● **PROBLEM**: Select all lines in the records that include "agent".

● **SUPPLIED MATERIAL**:

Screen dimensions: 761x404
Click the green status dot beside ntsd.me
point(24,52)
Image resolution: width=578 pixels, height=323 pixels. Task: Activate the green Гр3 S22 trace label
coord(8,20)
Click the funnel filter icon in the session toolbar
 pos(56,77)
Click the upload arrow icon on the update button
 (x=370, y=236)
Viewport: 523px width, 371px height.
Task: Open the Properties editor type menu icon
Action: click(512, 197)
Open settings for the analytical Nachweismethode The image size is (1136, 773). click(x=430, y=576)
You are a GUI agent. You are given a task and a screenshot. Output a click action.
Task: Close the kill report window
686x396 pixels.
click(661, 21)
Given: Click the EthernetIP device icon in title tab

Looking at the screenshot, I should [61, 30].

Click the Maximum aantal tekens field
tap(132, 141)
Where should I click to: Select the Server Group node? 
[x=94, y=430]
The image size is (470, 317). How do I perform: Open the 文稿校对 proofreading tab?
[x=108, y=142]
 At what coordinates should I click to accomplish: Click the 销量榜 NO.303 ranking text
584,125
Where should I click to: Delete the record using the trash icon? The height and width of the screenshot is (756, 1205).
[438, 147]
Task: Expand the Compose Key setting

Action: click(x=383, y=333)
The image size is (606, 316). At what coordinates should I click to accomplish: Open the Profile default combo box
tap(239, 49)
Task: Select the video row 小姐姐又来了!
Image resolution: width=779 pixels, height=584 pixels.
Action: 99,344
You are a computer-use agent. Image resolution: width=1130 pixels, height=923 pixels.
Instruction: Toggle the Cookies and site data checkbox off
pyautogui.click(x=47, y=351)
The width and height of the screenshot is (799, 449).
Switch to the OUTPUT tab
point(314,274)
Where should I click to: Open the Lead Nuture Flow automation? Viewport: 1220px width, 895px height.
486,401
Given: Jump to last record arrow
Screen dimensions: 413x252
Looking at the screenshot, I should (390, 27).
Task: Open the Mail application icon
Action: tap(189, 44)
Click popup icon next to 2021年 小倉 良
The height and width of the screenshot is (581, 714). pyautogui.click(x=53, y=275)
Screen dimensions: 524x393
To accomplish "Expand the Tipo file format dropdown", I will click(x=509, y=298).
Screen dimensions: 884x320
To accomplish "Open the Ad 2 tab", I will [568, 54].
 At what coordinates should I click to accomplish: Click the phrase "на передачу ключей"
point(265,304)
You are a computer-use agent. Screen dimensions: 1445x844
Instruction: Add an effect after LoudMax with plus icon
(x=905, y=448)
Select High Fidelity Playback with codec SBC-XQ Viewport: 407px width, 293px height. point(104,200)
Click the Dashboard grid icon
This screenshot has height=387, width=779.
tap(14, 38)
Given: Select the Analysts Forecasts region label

● **WRITTEN SOLUTION**:
You are a GUI agent. You are given a task and a screenshot. Output a click action.
You are a computer-use agent. Image resolution: width=1130 pixels, height=923 pixels.
You are a computer-use agent. Screen dimensions: 1445x844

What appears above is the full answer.